For Barkan, the Middleton, Mass.-based company managing the 223 Promenade Apartments, the strategy is in setting the product apart from the rest.

“The Promenade community stands by itself,” Meaney said. “There is nothing like it. In the city there are lots of restored mills with lofts but nothing of this kind and quality.”

Barkan is looking to attract the supply of corporate and business people within a 50-mile radius and in higher education – faculty and grad students.

“We want to establish a community that appreciates the buildings,” she said. The apartments are slated to open in May, and 20 of the units are already under pre-sales.

Barkan has a sales and leasing office on-site, as well as a director of marketing and leasing for the project, Maryellen King. There are open houses and Foundry tenants often get tours. There are ads in the Providence Journal, in listing magazines and on Barkan’s Web site, as well as with most of the online apartment finders, Meaney said. A banner on the side of the Foundry building has been pulling in 50 percent of the traffic, she said.

Cornish Associates’ approach to marketing features each building as its own entity with an individual marketing strategy, Scire said. In May 2004 Cornish launched its site for the seven buildings and Grant’s Block, www.westminsterstreetlofts.com. In January, a special marketing team was assembled in anticipation of the opening of the Peerless Building in late spring. That building will have 97 units, with six units available in the other buildings, Scire said.

Eastside Commons only has 21 of its 83 condo units left for sale, according to Skip Kelleher, vice president of Toll Brothers’ New England division.

“Fundamentally we’ve really focused on folks from Rhode Island, particularly move-down buyers from the area,” he said. “We haven’t really tried to bring in any people from Boston and other areas.”

AvalonBay Communities, which owns and operates Avalon at Center Place in Providence, considers its trait as being tried-and-true a selling point for its 225 apartments.

“One of our advantages is that we’re very well-established,” said Sarah Mathewson, senior portfolio director for AvalonBay Communities’ Massachusetts and Rhode Island operations.

“We’re not new construction, so there are no kinks, and for some that’s a selling point.”

Avalon at Center Place opened in 1991, and AvalonBay has 17 communities in the Boston metro area and one here.
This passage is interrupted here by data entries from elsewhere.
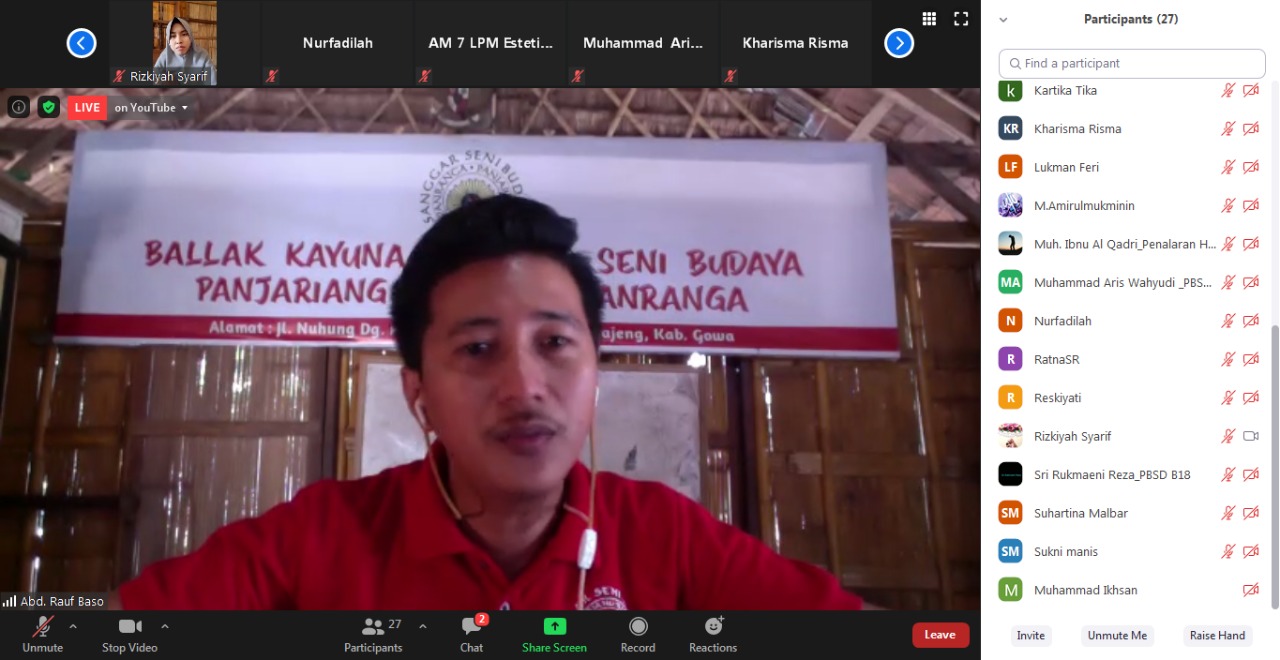1280x660 pixels.
Task: Click the Unmute Me button
Action: coord(1117,635)
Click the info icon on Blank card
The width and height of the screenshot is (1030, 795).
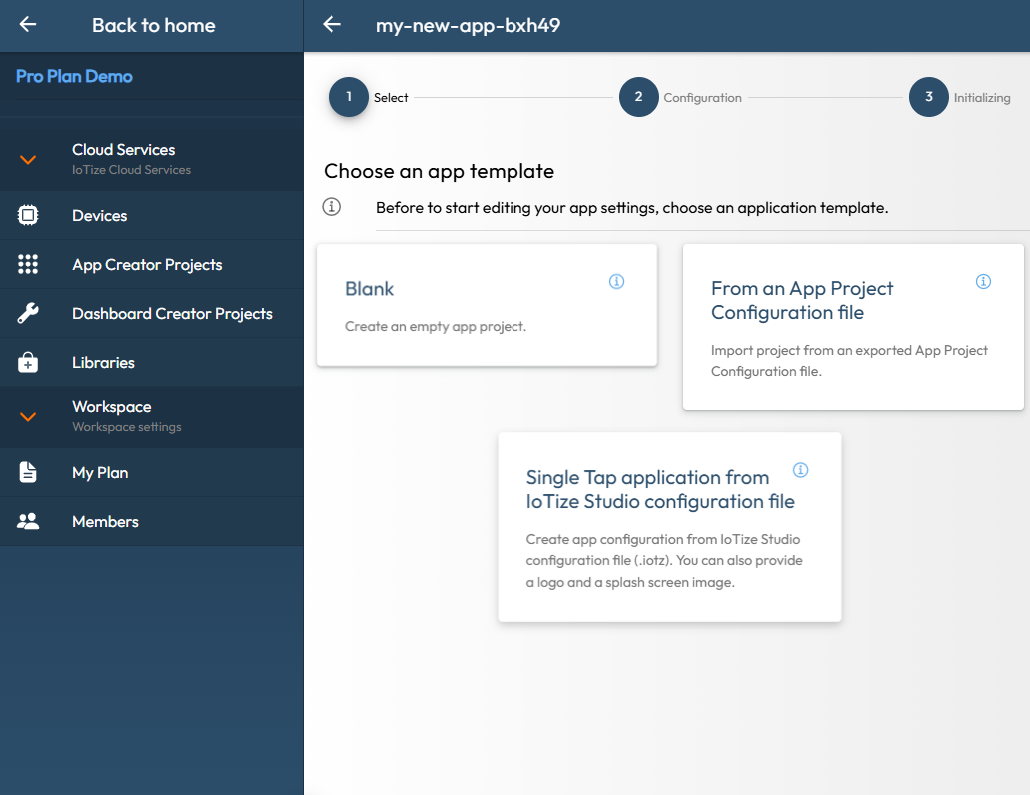[616, 282]
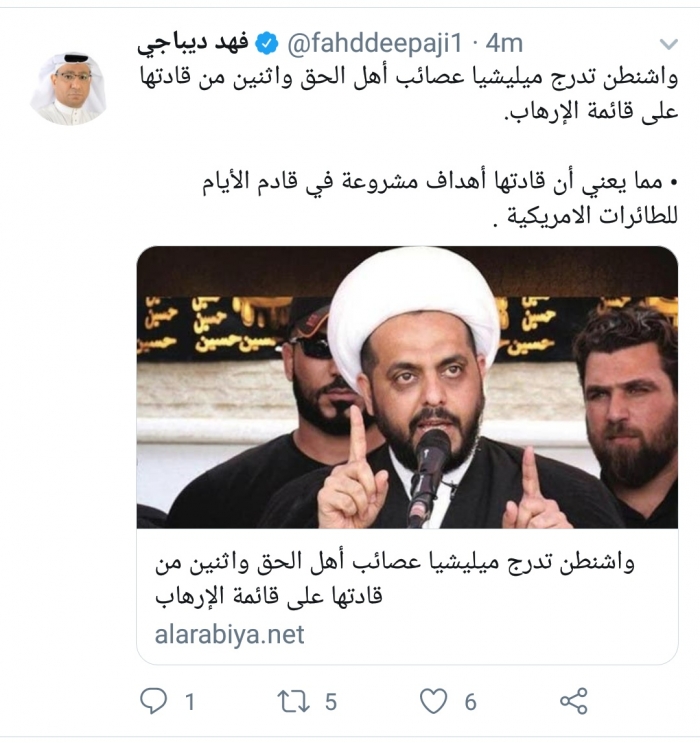The height and width of the screenshot is (743, 700).
Task: Like the tweet with the heart icon
Action: point(433,701)

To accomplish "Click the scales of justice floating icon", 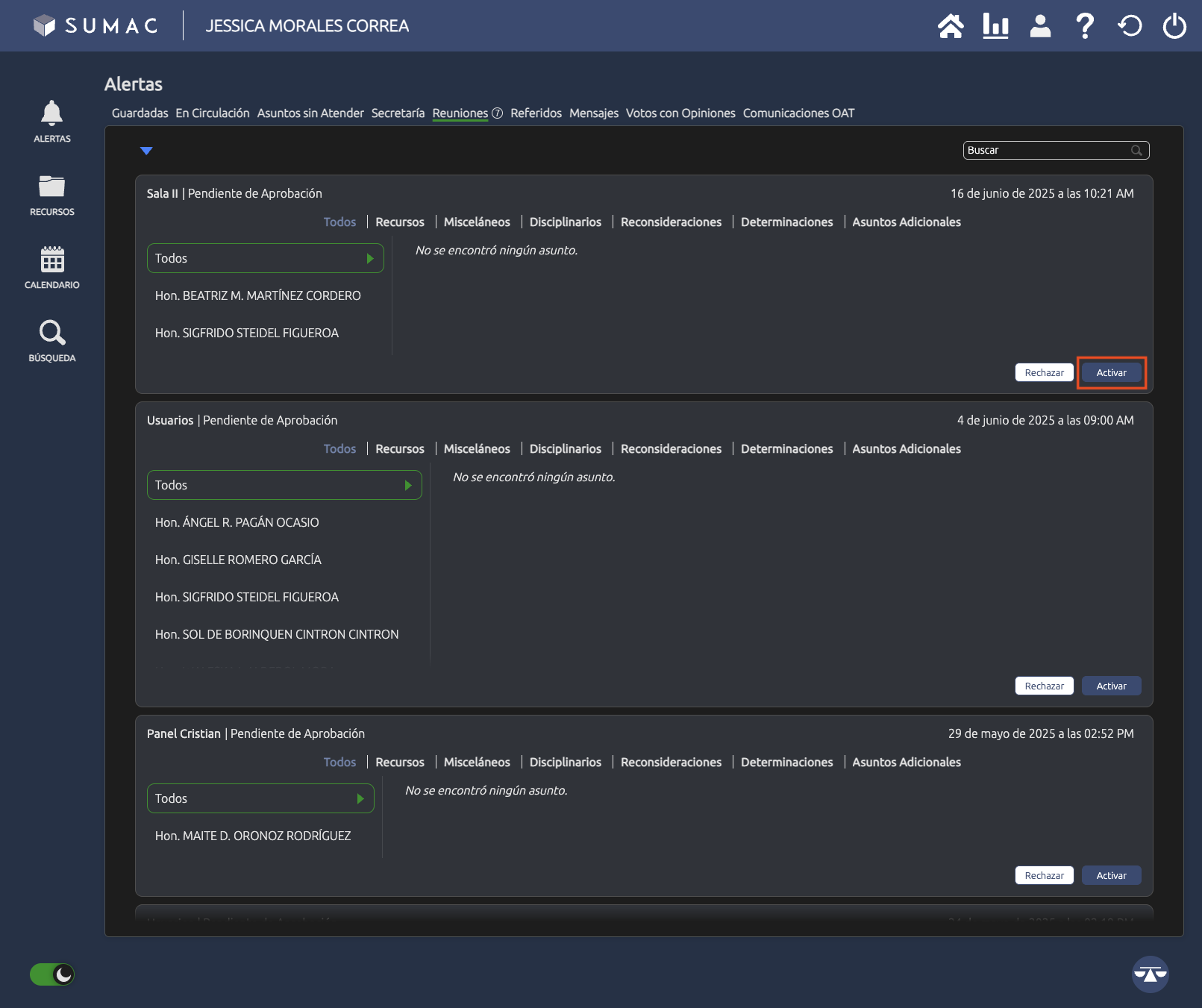I will pyautogui.click(x=1150, y=974).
“We have huge word-of-mouth and occasionally we get brokers, but we only place ads in the paper when we have a lot of units to fill,” she said. The apartment building is 97 percent filled.
Each project is different in the eyes of its developer or marketing team.

“We’re quite confident in our location and the product we’re bringing to the market,” Kelleher said. “Our competition has actually made us appear at a better value than we’d ever had hoped. There is a whole lot of expensive housing out there.”